#### Exercise:
Every line from the one containing "Viewport: 600px width, 777px" to the one containing "Instruction: Click the" in the records below, both included, must be set down exactly, and no other line.

[Data provided]

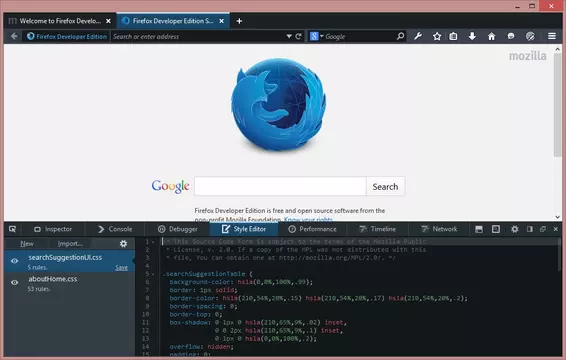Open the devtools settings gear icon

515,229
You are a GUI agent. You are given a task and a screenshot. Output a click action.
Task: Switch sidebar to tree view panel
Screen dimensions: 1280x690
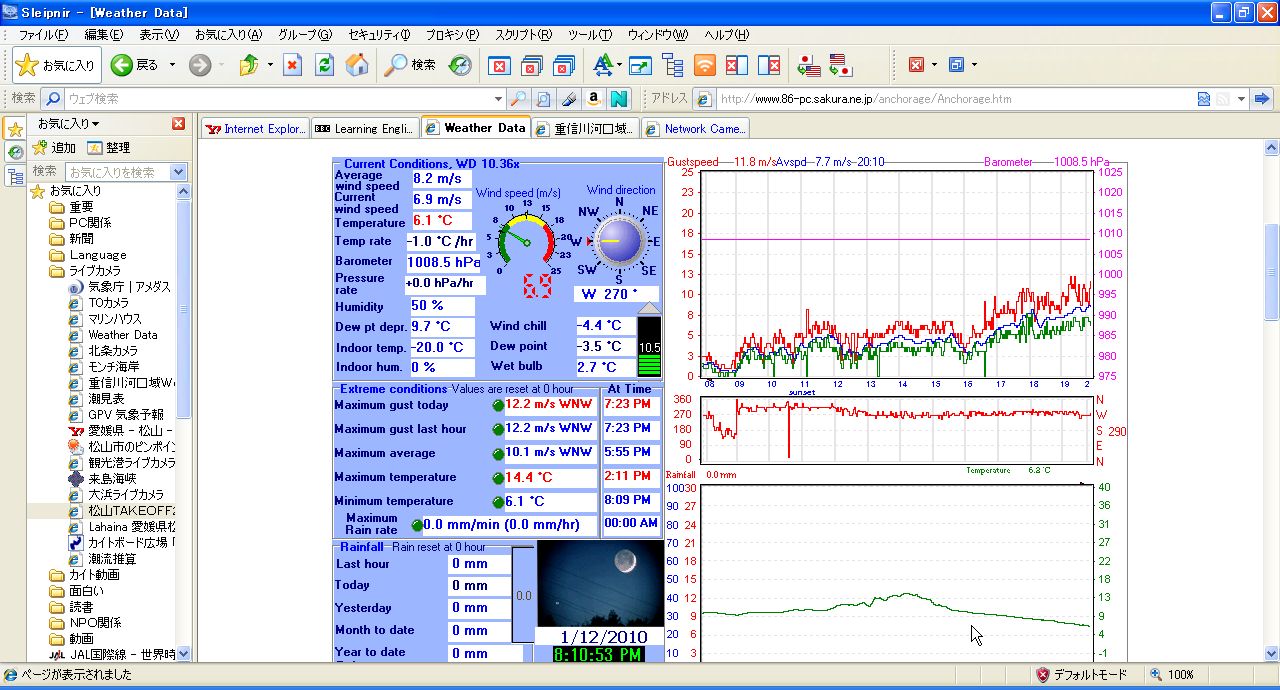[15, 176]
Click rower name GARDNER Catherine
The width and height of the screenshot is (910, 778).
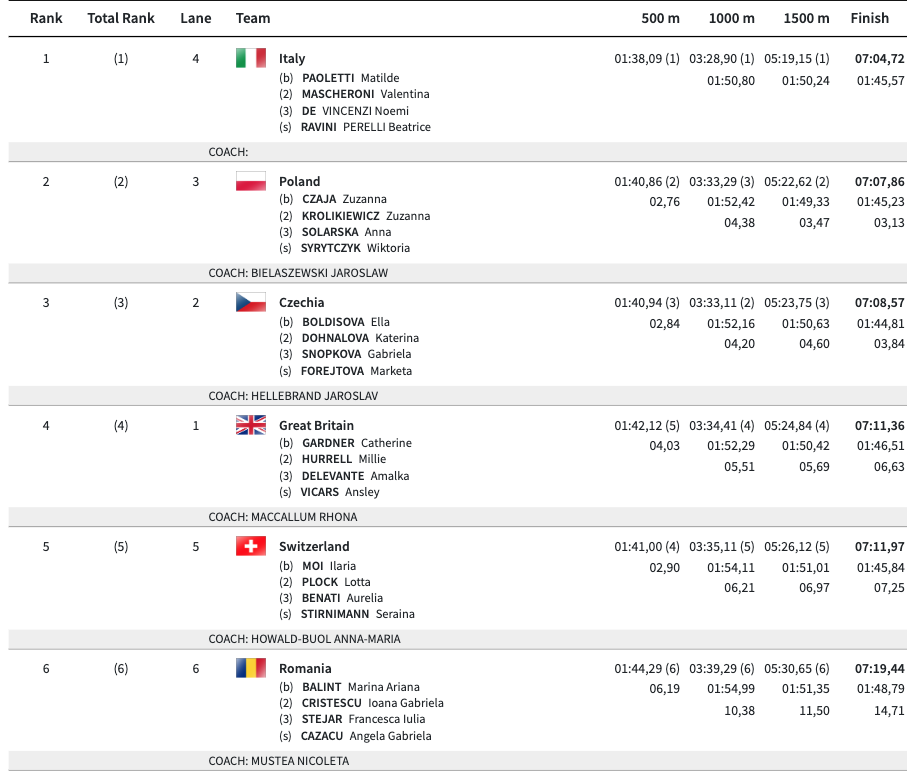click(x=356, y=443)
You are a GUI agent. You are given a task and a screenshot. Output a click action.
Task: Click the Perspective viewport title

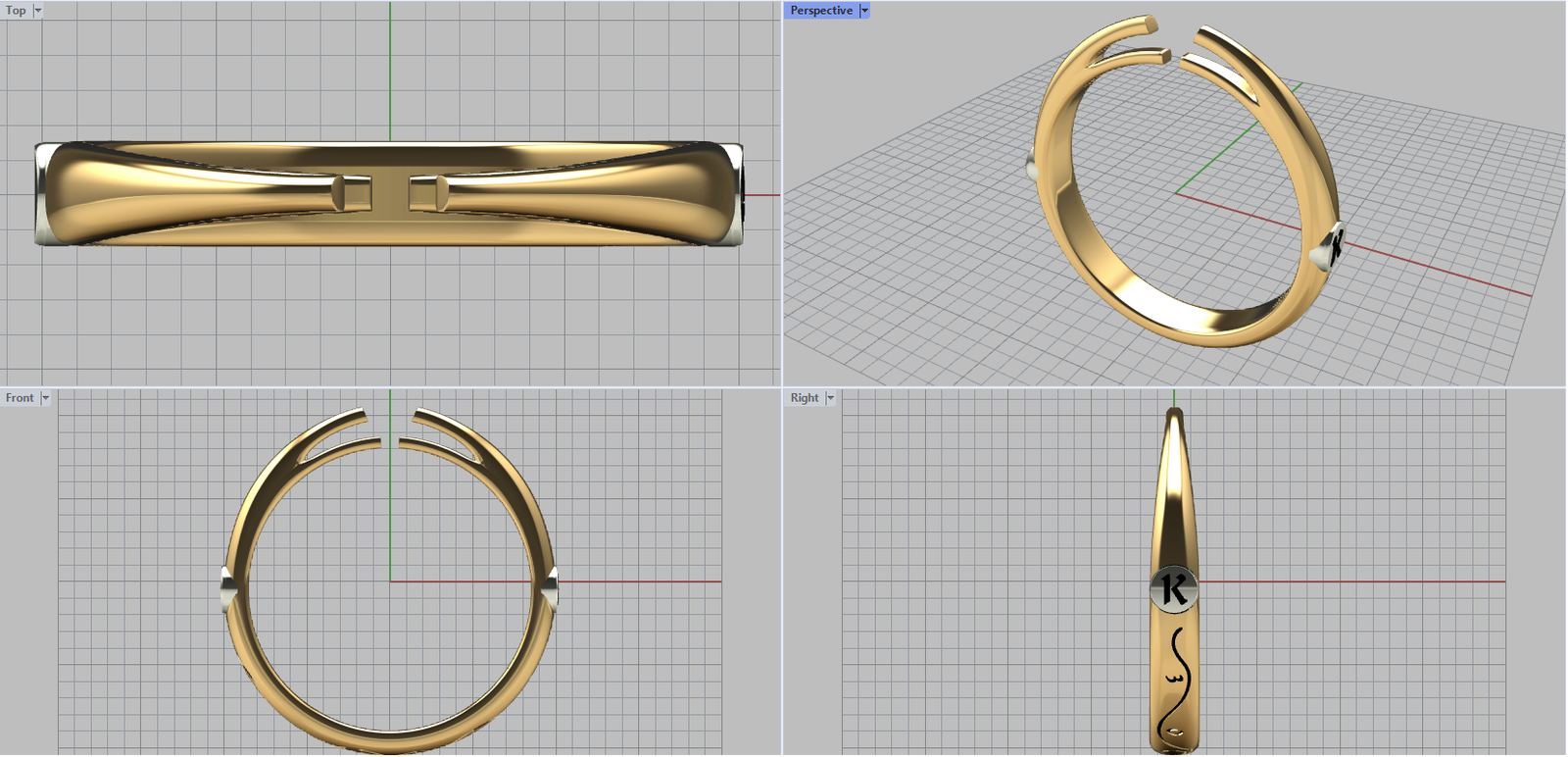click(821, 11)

[/Data provided]
[Data provided]

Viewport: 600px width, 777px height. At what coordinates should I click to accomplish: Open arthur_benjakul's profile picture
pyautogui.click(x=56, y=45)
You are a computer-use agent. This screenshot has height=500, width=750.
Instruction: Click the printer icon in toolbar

[/Data provided]

#### Task response:
Viewport: 600px width, 777px height. At what coordinates should I click to accomplish: Open arthur_benjakul's profile picture
pyautogui.click(x=56, y=45)
You are a computer-use agent. This screenshot has height=500, width=750.
Instruction: Click the printer icon in toolbar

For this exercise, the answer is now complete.